Stored items:

- Opening Delimiter -

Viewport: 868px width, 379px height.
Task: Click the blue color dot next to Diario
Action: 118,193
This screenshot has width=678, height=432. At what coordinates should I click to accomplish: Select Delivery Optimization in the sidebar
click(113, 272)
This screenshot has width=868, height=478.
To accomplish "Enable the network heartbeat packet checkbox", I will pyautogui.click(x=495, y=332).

- Closing Delimiter -

## Exercise details
A word-for-word restatement of the lines running from the one with "This screenshot has width=678, height=432." to the last line of the records is the whole answer.

## Answer box
This screenshot has width=678, height=432. At what coordinates should I click to accomplish: Select Delivery Optimization in the sidebar
click(113, 272)
This screenshot has width=868, height=478.
To accomplish "Enable the network heartbeat packet checkbox", I will pyautogui.click(x=495, y=332).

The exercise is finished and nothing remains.